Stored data

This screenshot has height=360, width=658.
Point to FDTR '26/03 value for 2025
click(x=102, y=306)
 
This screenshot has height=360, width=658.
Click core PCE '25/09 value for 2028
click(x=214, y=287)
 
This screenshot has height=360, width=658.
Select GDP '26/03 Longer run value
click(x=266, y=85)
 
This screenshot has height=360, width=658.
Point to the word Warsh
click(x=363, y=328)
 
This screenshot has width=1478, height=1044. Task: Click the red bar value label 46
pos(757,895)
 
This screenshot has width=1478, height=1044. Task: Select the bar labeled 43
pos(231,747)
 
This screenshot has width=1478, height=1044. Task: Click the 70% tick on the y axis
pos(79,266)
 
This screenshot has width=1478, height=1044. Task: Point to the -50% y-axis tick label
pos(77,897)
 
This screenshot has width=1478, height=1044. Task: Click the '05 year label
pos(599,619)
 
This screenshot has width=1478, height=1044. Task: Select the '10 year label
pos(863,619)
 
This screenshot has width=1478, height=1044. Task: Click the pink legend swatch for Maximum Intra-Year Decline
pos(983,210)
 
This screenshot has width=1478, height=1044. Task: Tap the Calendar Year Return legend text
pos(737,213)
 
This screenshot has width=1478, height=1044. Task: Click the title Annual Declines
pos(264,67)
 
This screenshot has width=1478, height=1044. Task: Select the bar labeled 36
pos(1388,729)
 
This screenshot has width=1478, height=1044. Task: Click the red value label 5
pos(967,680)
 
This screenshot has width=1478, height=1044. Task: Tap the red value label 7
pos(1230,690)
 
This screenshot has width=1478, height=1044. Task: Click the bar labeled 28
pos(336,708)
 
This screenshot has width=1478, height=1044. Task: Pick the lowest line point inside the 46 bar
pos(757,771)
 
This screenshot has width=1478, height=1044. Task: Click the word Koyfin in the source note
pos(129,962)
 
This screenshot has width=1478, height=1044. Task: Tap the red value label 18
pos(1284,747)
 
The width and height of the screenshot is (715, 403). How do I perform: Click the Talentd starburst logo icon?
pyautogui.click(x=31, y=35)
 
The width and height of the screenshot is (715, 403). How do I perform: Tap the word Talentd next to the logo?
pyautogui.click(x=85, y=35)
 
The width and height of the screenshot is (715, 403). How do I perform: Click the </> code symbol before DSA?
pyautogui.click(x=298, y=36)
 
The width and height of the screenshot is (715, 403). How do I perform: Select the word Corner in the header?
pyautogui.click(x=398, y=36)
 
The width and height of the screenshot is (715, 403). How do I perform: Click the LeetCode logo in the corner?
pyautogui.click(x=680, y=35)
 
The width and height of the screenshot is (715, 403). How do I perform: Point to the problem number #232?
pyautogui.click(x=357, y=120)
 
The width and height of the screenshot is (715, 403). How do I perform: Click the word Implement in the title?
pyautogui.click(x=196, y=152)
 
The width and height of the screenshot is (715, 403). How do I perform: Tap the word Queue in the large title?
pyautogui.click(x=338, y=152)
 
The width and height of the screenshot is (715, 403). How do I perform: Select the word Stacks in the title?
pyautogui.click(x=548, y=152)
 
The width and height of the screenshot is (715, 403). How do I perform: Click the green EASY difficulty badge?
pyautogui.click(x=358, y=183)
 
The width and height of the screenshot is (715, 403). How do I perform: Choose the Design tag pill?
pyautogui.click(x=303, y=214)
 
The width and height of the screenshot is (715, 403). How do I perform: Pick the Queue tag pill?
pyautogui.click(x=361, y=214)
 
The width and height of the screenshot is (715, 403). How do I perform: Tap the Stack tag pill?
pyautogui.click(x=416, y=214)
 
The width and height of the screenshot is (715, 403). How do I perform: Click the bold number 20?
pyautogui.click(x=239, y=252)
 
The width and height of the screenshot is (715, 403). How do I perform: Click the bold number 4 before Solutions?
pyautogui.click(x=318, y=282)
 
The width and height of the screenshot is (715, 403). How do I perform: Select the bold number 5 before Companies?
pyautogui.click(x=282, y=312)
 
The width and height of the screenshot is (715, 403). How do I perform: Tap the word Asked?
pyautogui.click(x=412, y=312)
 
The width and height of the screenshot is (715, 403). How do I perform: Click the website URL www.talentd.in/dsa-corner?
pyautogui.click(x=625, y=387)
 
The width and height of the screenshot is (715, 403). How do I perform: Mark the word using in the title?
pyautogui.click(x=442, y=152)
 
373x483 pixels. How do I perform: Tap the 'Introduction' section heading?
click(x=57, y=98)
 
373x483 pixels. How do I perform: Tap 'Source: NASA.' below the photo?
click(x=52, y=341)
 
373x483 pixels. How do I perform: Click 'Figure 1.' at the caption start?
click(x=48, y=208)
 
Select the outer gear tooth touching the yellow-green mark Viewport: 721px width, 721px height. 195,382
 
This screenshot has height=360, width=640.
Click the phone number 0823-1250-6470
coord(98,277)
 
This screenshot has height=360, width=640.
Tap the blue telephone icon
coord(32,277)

> **WRITTEN PROBLEM**: Reproduce every line of the listing above verbatim, from the first entry through the last.

> **FINAL ANSWER**:
This screenshot has height=360, width=658.
Point to FDTR '26/03 value for 2025
click(x=102, y=306)
 
This screenshot has height=360, width=658.
Click core PCE '25/09 value for 2028
click(x=214, y=287)
 
This screenshot has height=360, width=658.
Select GDP '26/03 Longer run value
click(x=266, y=85)
 
This screenshot has height=360, width=658.
Point to the word Warsh
click(x=363, y=328)
 
This screenshot has width=1478, height=1044. Task: Click the red bar value label 46
pos(757,895)
 
This screenshot has width=1478, height=1044. Task: Select the bar labeled 43
pos(231,747)
 
This screenshot has width=1478, height=1044. Task: Click the 70% tick on the y axis
pos(79,266)
 
This screenshot has width=1478, height=1044. Task: Point to the -50% y-axis tick label
pos(77,897)
 
This screenshot has width=1478, height=1044. Task: Click the '05 year label
pos(599,619)
 
This screenshot has width=1478, height=1044. Task: Select the '10 year label
pos(863,619)
 
This screenshot has width=1478, height=1044. Task: Click the pink legend swatch for Maximum Intra-Year Decline
pos(983,210)
 
This screenshot has width=1478, height=1044. Task: Tap the Calendar Year Return legend text
pos(737,213)
 
This screenshot has width=1478, height=1044. Task: Click the title Annual Declines
pos(264,67)
 
This screenshot has width=1478, height=1044. Task: Select the bar labeled 36
pos(1388,729)
 
This screenshot has width=1478, height=1044. Task: Click the red value label 5
pos(967,680)
 
This screenshot has width=1478, height=1044. Task: Tap the red value label 7
pos(1230,690)
 
This screenshot has width=1478, height=1044. Task: Click the bar labeled 28
pos(336,708)
 
This screenshot has width=1478, height=1044. Task: Pick the lowest line point inside the 46 bar
pos(757,771)
 
This screenshot has width=1478, height=1044. Task: Click the word Koyfin in the source note
pos(129,962)
 
This screenshot has width=1478, height=1044. Task: Tap the red value label 18
pos(1284,747)
 
The width and height of the screenshot is (715, 403). How do I perform: Click the Talentd starburst logo icon?
pyautogui.click(x=31, y=35)
 
The width and height of the screenshot is (715, 403). How do I perform: Tap the word Talentd next to the logo?
pyautogui.click(x=85, y=35)
 
The width and height of the screenshot is (715, 403). How do I perform: Click the </> code symbol before DSA?
pyautogui.click(x=298, y=36)
 
The width and height of the screenshot is (715, 403). How do I perform: Select the word Corner in the header?
pyautogui.click(x=398, y=36)
 
The width and height of the screenshot is (715, 403). How do I perform: Click the LeetCode logo in the corner?
pyautogui.click(x=680, y=35)
 
The width and height of the screenshot is (715, 403). How do I perform: Point to the problem number #232?
pyautogui.click(x=357, y=120)
 
The width and height of the screenshot is (715, 403). How do I perform: Click the word Implement in the title?
pyautogui.click(x=196, y=152)
 
The width and height of the screenshot is (715, 403). How do I perform: Tap the word Queue in the large title?
pyautogui.click(x=338, y=152)
 
The width and height of the screenshot is (715, 403). How do I perform: Select the word Stacks in the title?
pyautogui.click(x=548, y=152)
 
The width and height of the screenshot is (715, 403). How do I perform: Click the green EASY difficulty badge?
pyautogui.click(x=358, y=183)
 
The width and height of the screenshot is (715, 403). How do I perform: Choose the Design tag pill?
pyautogui.click(x=303, y=214)
 
The width and height of the screenshot is (715, 403). How do I perform: Pick the Queue tag pill?
pyautogui.click(x=361, y=214)
 
The width and height of the screenshot is (715, 403). How do I perform: Tap the Stack tag pill?
pyautogui.click(x=416, y=214)
 
The width and height of the screenshot is (715, 403). How do I perform: Click the bold number 20?
pyautogui.click(x=239, y=252)
 
The width and height of the screenshot is (715, 403). How do I perform: Click the bold number 4 before Solutions?
pyautogui.click(x=318, y=282)
 
The width and height of the screenshot is (715, 403). How do I perform: Select the bold number 5 before Companies?
pyautogui.click(x=282, y=312)
 
The width and height of the screenshot is (715, 403). How do I perform: Tap the word Asked?
pyautogui.click(x=412, y=312)
 
The width and height of the screenshot is (715, 403). How do I perform: Click the website URL www.talentd.in/dsa-corner?
pyautogui.click(x=625, y=387)
 
The width and height of the screenshot is (715, 403). How do I perform: Mark the word using in the title?
pyautogui.click(x=442, y=152)
 
373x483 pixels. How do I perform: Tap the 'Introduction' section heading?
click(x=57, y=98)
 
373x483 pixels. How do I perform: Tap 'Source: NASA.' below the photo?
click(x=52, y=341)
 
373x483 pixels. How do I perform: Click 'Figure 1.' at the caption start?
click(x=48, y=208)
 
Select the outer gear tooth touching the yellow-green mark Viewport: 721px width, 721px height. 195,382
 
This screenshot has height=360, width=640.
Click the phone number 0823-1250-6470
coord(98,277)
 
This screenshot has height=360, width=640.
Tap the blue telephone icon
coord(32,277)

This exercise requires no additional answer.